» WRITTEN INSTRUCTION
Copy out every one of the following entries verbatim, keeping each line and its wording unchanged.

(Data entries)
--------------------

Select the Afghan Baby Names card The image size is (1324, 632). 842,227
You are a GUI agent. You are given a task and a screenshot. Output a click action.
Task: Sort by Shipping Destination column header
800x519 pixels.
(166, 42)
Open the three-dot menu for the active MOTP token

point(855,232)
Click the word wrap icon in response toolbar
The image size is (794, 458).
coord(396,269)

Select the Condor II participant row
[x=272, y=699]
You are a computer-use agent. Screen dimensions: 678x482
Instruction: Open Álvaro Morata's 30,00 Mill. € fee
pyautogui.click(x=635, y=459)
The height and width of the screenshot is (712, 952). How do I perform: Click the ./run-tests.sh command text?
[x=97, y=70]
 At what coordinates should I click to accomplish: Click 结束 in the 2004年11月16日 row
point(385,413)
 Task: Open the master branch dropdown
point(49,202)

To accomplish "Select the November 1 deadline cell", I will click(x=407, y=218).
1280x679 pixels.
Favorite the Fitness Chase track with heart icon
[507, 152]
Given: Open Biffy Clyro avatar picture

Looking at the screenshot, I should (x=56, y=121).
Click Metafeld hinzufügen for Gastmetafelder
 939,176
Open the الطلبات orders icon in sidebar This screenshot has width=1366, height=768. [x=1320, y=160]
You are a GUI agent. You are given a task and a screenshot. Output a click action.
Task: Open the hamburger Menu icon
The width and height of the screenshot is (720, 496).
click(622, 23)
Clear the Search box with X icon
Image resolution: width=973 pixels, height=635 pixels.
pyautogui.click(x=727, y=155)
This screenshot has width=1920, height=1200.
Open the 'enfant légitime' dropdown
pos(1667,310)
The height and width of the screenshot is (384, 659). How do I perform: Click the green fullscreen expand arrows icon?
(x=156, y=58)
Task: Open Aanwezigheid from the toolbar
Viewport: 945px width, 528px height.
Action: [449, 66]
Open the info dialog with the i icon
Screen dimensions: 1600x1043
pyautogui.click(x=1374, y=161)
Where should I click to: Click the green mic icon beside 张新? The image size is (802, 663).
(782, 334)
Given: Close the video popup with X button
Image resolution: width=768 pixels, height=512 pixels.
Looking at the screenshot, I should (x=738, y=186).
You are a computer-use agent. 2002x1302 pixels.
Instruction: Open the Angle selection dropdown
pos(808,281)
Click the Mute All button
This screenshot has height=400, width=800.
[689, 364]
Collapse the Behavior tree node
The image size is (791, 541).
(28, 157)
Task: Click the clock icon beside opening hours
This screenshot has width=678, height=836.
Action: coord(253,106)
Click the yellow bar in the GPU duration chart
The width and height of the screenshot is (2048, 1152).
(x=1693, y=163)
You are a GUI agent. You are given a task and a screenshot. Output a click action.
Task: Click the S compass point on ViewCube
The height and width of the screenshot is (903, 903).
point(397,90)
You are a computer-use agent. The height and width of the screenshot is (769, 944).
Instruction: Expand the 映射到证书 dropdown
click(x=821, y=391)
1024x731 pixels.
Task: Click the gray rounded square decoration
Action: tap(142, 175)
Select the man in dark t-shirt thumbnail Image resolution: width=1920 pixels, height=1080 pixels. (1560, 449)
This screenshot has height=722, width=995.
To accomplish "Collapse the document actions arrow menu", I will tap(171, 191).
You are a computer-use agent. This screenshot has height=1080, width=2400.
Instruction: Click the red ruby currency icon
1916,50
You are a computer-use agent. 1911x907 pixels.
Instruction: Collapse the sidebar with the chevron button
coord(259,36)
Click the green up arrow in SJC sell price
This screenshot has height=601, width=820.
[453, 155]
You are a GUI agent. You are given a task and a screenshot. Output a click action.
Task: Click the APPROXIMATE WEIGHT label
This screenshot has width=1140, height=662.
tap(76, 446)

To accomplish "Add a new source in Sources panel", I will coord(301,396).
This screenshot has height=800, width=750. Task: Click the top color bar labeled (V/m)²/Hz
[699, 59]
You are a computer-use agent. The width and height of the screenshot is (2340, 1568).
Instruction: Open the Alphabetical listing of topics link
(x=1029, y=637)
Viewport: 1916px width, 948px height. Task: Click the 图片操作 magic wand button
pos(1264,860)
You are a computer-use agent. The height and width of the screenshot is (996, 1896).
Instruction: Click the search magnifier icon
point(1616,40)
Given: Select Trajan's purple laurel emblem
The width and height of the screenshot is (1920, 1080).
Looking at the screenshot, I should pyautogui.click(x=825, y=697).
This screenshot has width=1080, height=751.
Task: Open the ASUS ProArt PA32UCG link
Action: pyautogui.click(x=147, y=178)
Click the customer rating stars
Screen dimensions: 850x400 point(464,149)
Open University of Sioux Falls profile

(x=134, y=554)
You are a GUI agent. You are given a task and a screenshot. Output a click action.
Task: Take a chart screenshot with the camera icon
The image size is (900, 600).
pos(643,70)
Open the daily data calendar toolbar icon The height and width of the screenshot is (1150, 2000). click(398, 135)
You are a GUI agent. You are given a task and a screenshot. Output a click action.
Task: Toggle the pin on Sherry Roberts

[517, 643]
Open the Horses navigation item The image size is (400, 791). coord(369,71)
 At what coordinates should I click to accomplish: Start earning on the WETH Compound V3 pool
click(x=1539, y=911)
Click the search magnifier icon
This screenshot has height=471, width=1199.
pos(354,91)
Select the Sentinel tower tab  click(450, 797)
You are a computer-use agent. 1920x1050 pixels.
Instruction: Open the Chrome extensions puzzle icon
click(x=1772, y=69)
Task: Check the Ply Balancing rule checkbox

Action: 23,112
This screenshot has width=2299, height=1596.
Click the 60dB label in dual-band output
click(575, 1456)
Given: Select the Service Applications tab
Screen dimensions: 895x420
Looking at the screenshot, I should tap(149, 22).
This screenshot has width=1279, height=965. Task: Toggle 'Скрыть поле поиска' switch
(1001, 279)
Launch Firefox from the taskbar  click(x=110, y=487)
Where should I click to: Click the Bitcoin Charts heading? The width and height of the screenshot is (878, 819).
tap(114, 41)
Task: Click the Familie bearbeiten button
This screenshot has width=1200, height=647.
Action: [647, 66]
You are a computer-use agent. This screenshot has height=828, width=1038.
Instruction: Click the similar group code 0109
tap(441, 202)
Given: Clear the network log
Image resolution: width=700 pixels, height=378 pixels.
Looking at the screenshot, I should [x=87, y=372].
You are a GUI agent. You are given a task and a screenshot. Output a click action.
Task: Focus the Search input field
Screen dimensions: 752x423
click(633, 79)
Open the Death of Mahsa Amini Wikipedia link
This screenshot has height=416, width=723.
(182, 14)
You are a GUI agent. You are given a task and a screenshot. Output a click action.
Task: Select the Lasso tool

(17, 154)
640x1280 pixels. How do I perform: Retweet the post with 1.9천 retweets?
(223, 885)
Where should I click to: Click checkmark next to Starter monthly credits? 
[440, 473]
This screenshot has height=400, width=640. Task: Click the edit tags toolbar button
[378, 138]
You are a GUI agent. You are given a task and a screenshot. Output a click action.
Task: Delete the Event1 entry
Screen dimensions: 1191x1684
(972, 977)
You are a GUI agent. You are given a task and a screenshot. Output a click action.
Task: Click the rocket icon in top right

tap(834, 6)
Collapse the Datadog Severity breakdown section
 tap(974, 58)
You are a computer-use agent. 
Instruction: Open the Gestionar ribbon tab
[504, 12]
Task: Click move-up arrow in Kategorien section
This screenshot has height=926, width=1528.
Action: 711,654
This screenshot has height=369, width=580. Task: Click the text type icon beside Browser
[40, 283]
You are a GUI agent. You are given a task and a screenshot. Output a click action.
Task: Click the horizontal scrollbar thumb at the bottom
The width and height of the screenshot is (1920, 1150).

--------------------

» WRITTEN SOLUTION
Select the Afghan Baby Names card The image size is (1324, 632). 842,227
You are a GUI agent. You are given a task and a screenshot. Output a click action.
Task: Sort by Shipping Destination column header
800x519 pixels.
(166, 42)
Open the three-dot menu for the active MOTP token

point(855,232)
Click the word wrap icon in response toolbar
The image size is (794, 458).
coord(396,269)

Select the Condor II participant row
[x=272, y=699]
You are a computer-use agent. Screen dimensions: 678x482
Instruction: Open Álvaro Morata's 30,00 Mill. € fee
pyautogui.click(x=635, y=459)
The height and width of the screenshot is (712, 952). How do I perform: Click the ./run-tests.sh command text?
[x=97, y=70]
 At what coordinates should I click to accomplish: Click 结束 in the 2004年11月16日 row
point(385,413)
 Task: Open the master branch dropdown
point(49,202)

To accomplish "Select the November 1 deadline cell", I will click(x=407, y=218).
1280x679 pixels.
Favorite the Fitness Chase track with heart icon
[507, 152]
Given: Open Biffy Clyro avatar picture

Looking at the screenshot, I should (x=56, y=121).
Click Metafeld hinzufügen for Gastmetafelder
 939,176
Open the الطلبات orders icon in sidebar This screenshot has width=1366, height=768. [x=1320, y=160]
You are a GUI agent. You are given a task and a screenshot. Output a click action.
Task: Open the hamburger Menu icon
The width and height of the screenshot is (720, 496).
click(622, 23)
Clear the Search box with X icon
Image resolution: width=973 pixels, height=635 pixels.
pyautogui.click(x=727, y=155)
This screenshot has width=1920, height=1200.
Open the 'enfant légitime' dropdown
pos(1667,310)
The height and width of the screenshot is (384, 659). How do I perform: Click the green fullscreen expand arrows icon?
(x=156, y=58)
Task: Open Aanwezigheid from the toolbar
Viewport: 945px width, 528px height.
Action: [449, 66]
Open the info dialog with the i icon
Screen dimensions: 1600x1043
pyautogui.click(x=1374, y=161)
Where should I click to: Click the green mic icon beside 张新? The image size is (802, 663).
(782, 334)
Given: Close the video popup with X button
Image resolution: width=768 pixels, height=512 pixels.
Looking at the screenshot, I should (x=738, y=186).
You are a computer-use agent. 2002x1302 pixels.
Instruction: Open the Angle selection dropdown
pos(808,281)
Click the Mute All button
This screenshot has height=400, width=800.
[689, 364]
Collapse the Behavior tree node
The image size is (791, 541).
(28, 157)
Task: Click the clock icon beside opening hours
This screenshot has width=678, height=836.
Action: coord(253,106)
Click the yellow bar in the GPU duration chart
The width and height of the screenshot is (2048, 1152).
(x=1693, y=163)
You are a GUI agent. You are given a task and a screenshot. Output a click action.
Task: Click the S compass point on ViewCube
The height and width of the screenshot is (903, 903).
point(397,90)
You are a computer-use agent. The height and width of the screenshot is (769, 944).
Instruction: Expand the 映射到证书 dropdown
click(x=821, y=391)
1024x731 pixels.
Task: Click the gray rounded square decoration
Action: tap(142, 175)
Select the man in dark t-shirt thumbnail Image resolution: width=1920 pixels, height=1080 pixels. (1560, 449)
This screenshot has height=722, width=995.
To accomplish "Collapse the document actions arrow menu", I will tap(171, 191).
You are a computer-use agent. This screenshot has height=1080, width=2400.
Instruction: Click the red ruby currency icon
1916,50
You are a computer-use agent. 1911x907 pixels.
Instruction: Collapse the sidebar with the chevron button
coord(259,36)
Click the green up arrow in SJC sell price
This screenshot has height=601, width=820.
[453, 155]
You are a GUI agent. You are given a task and a screenshot. Output a click action.
Task: Click the APPROXIMATE WEIGHT label
This screenshot has width=1140, height=662.
tap(76, 446)

To accomplish "Add a new source in Sources panel", I will coord(301,396).
This screenshot has height=800, width=750. Task: Click the top color bar labeled (V/m)²/Hz
[699, 59]
You are a computer-use agent. The width and height of the screenshot is (2340, 1568).
Instruction: Open the Alphabetical listing of topics link
(x=1029, y=637)
Viewport: 1916px width, 948px height. Task: Click the 图片操作 magic wand button
pos(1264,860)
You are a computer-use agent. The height and width of the screenshot is (996, 1896).
Instruction: Click the search magnifier icon
point(1616,40)
Given: Select Trajan's purple laurel emblem
The width and height of the screenshot is (1920, 1080).
Looking at the screenshot, I should pyautogui.click(x=825, y=697).
This screenshot has width=1080, height=751.
Task: Open the ASUS ProArt PA32UCG link
Action: pyautogui.click(x=147, y=178)
Click the customer rating stars
Screen dimensions: 850x400 point(464,149)
Open University of Sioux Falls profile

(x=134, y=554)
You are a GUI agent. You are given a task and a screenshot. Output a click action.
Task: Take a chart screenshot with the camera icon
The image size is (900, 600).
pos(643,70)
Open the daily data calendar toolbar icon The height and width of the screenshot is (1150, 2000). click(398, 135)
You are a GUI agent. You are given a task and a screenshot. Output a click action.
Task: Toggle the pin on Sherry Roberts

[517, 643]
Open the Horses navigation item The image size is (400, 791). coord(369,71)
 At what coordinates should I click to accomplish: Start earning on the WETH Compound V3 pool
click(x=1539, y=911)
Click the search magnifier icon
This screenshot has height=471, width=1199.
pos(354,91)
Select the Sentinel tower tab  click(450, 797)
You are a computer-use agent. 1920x1050 pixels.
Instruction: Open the Chrome extensions puzzle icon
click(x=1772, y=69)
Task: Check the Ply Balancing rule checkbox

Action: 23,112
This screenshot has width=2299, height=1596.
Click the 60dB label in dual-band output
click(575, 1456)
Given: Select the Service Applications tab
Screen dimensions: 895x420
Looking at the screenshot, I should tap(149, 22).
This screenshot has width=1279, height=965. Task: Toggle 'Скрыть поле поиска' switch
(1001, 279)
Launch Firefox from the taskbar  click(x=110, y=487)
Where should I click to: Click the Bitcoin Charts heading? The width and height of the screenshot is (878, 819).
tap(114, 41)
Task: Click the Familie bearbeiten button
This screenshot has width=1200, height=647.
Action: [647, 66]
You are a computer-use agent. This screenshot has height=828, width=1038.
Instruction: Click the similar group code 0109
tap(441, 202)
Given: Clear the network log
Image resolution: width=700 pixels, height=378 pixels.
Looking at the screenshot, I should [x=87, y=372].
You are a GUI agent. You are given a task and a screenshot. Output a click action.
Task: Focus the Search input field
Screen dimensions: 752x423
click(633, 79)
Open the Death of Mahsa Amini Wikipedia link
This screenshot has height=416, width=723.
(182, 14)
You are a GUI agent. You are given a task and a screenshot. Output a click action.
Task: Select the Lasso tool

(17, 154)
640x1280 pixels. How do I perform: Retweet the post with 1.9천 retweets?
(223, 885)
Where should I click to: Click checkmark next to Starter monthly credits? 
[440, 473]
This screenshot has height=400, width=640. Task: Click the edit tags toolbar button
[378, 138]
You are a GUI agent. You are given a task and a screenshot. Output a click action.
Task: Delete the Event1 entry
Screen dimensions: 1191x1684
(972, 977)
You are a GUI agent. You are given a task and a screenshot. Output a click action.
Task: Click the rocket icon in top right

tap(834, 6)
Collapse the Datadog Severity breakdown section
 tap(974, 58)
You are a computer-use agent. 
Instruction: Open the Gestionar ribbon tab
[504, 12]
Task: Click move-up arrow in Kategorien section
This screenshot has height=926, width=1528.
Action: 711,654
This screenshot has height=369, width=580. Task: Click the text type icon beside Browser
[40, 283]
You are a GUI agent. You are given a task and a screenshot. Output a click action.
Task: Click the horizontal scrollbar thumb at the bottom
The width and height of the screenshot is (1920, 1150).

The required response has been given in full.